[Requirement] Rewrite the records from the line with "Viewport: 1366px width, 720px height." up to and including the line with "tap(955, 22)" as a numbered list, skipping blank lines. Leave the pictures out of your answer.

[Material for this exercise]
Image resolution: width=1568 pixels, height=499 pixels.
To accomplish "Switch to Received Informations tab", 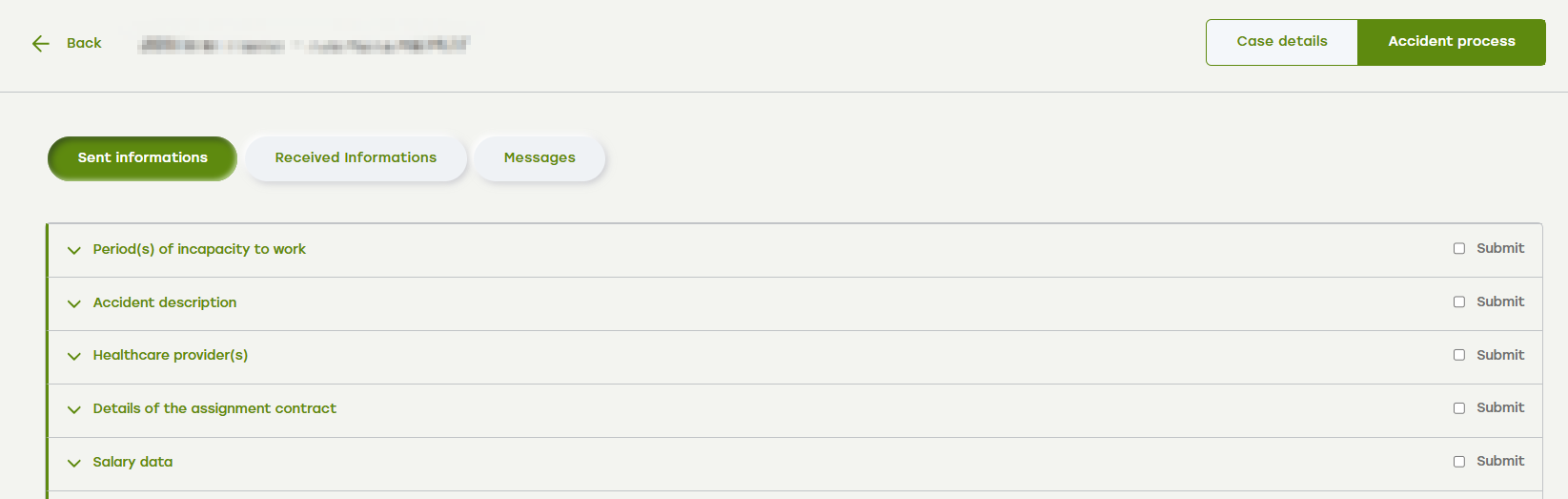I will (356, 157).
--
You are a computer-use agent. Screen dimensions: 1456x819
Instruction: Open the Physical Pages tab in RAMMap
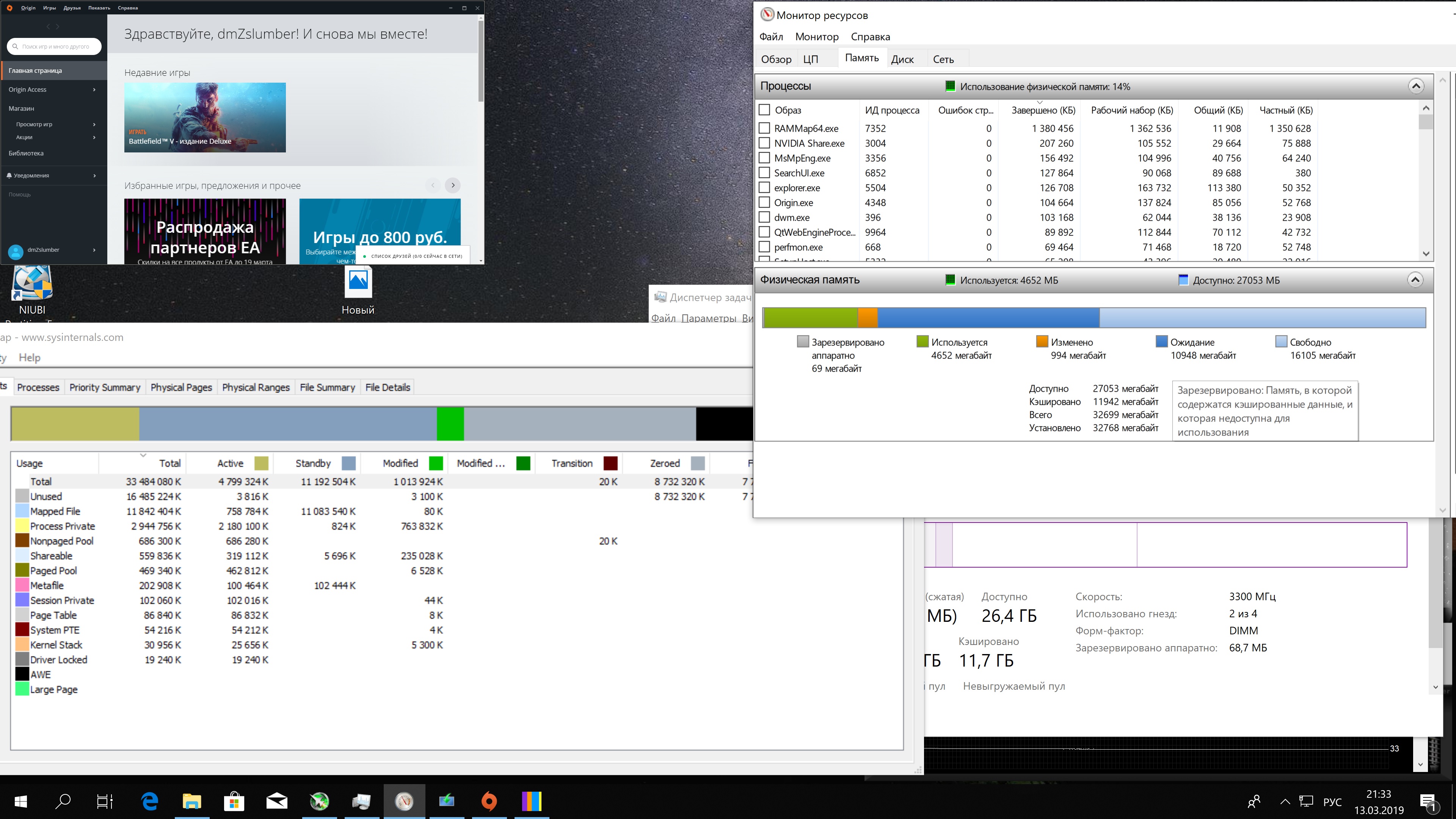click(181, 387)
...
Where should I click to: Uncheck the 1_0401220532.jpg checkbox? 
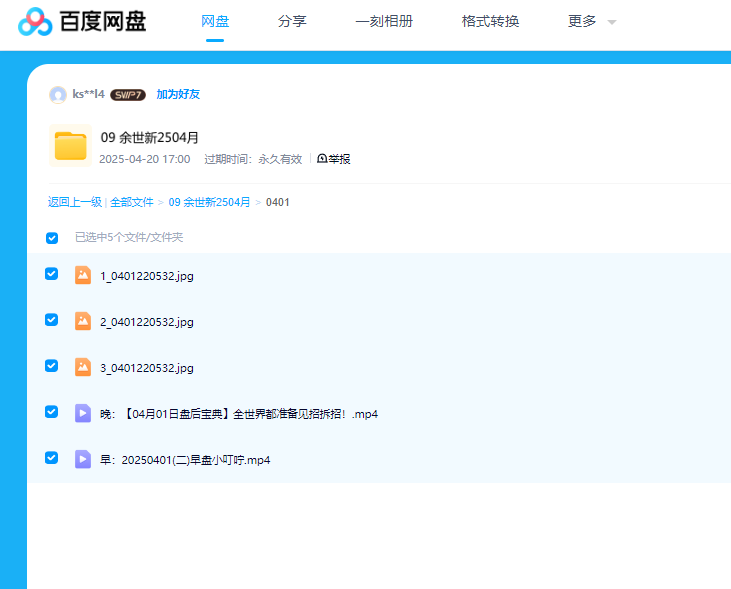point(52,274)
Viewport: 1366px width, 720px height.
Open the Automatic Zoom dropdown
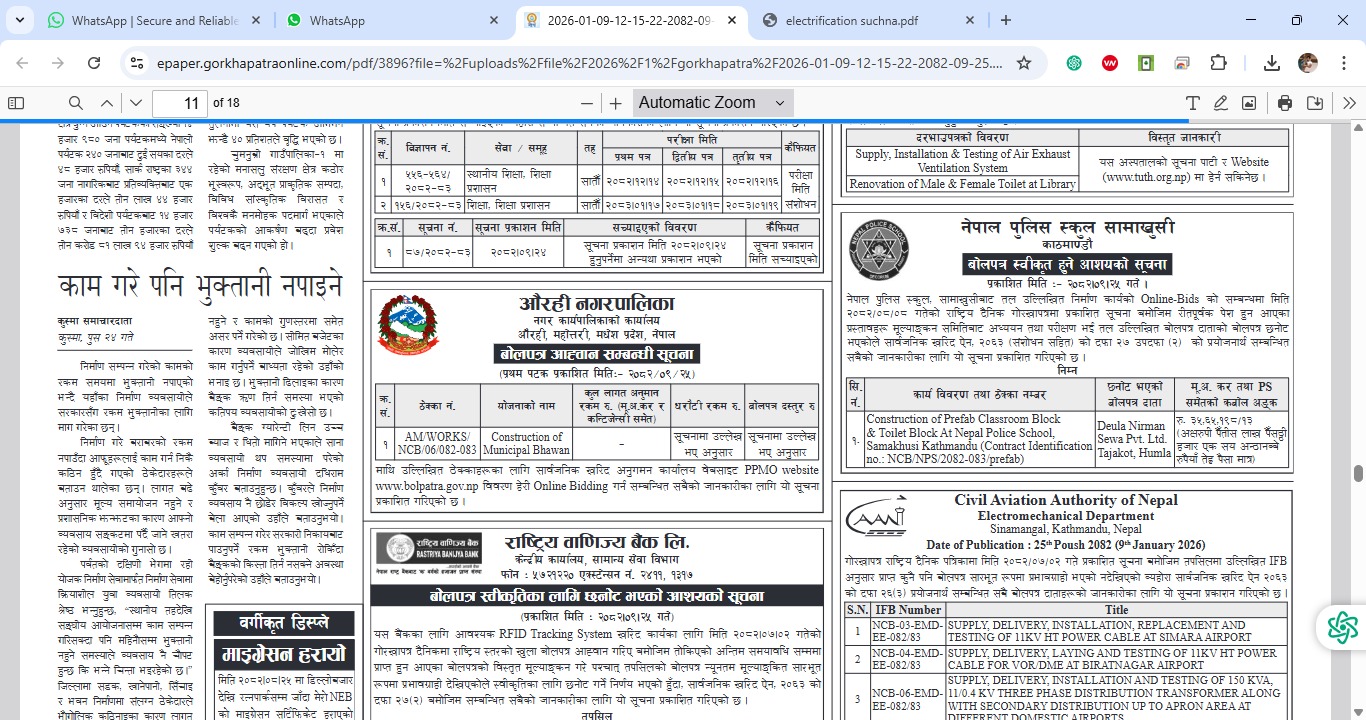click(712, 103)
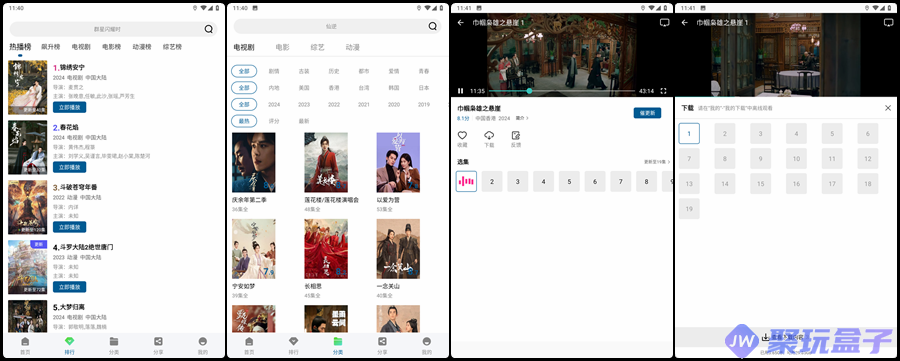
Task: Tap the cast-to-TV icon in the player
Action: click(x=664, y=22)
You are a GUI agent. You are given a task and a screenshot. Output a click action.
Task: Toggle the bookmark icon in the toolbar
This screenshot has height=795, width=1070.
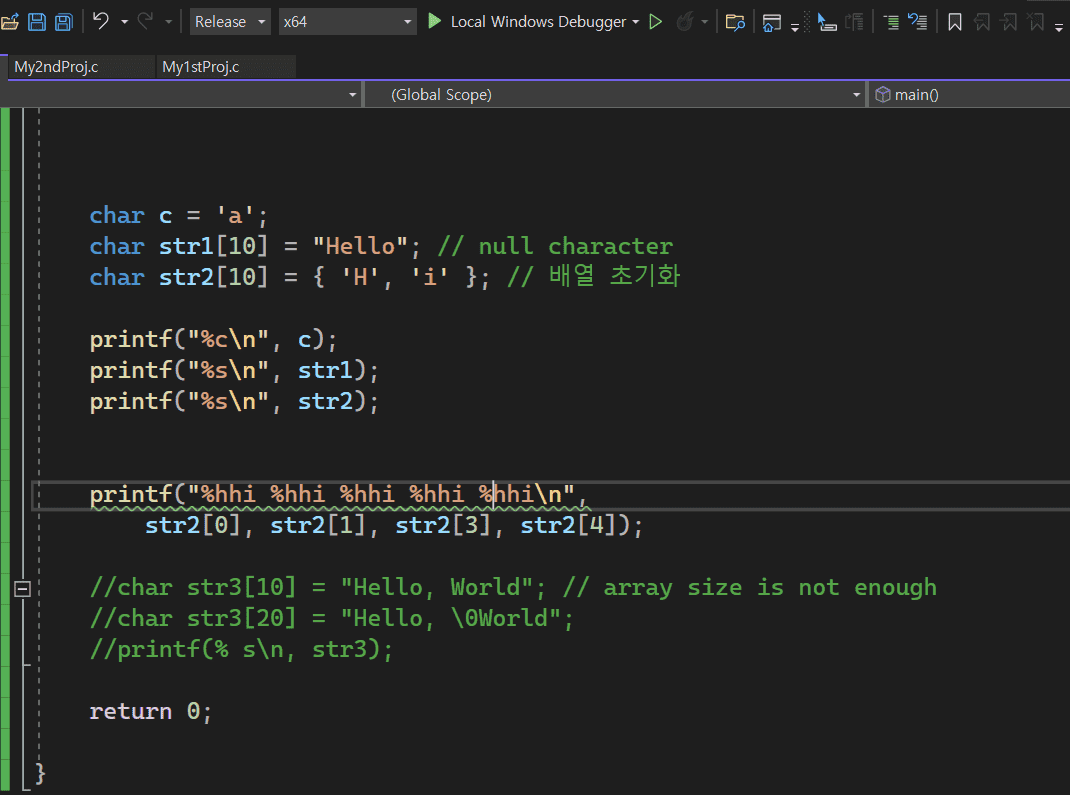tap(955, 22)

[Correct answer]
1. Viewport: 1366px width, 720px height.
2. Open the Automatic Zoom dropdown
3. click(712, 103)
4. Task: Tap the cast-to-TV icon in the player
5. Action: click(x=664, y=22)
6. You are a GUI agent. You are given a task and a screenshot. Output a click action.
7. Task: Toggle the bookmark icon in the toolbar
8. This screenshot has height=795, width=1070.
9. tap(955, 22)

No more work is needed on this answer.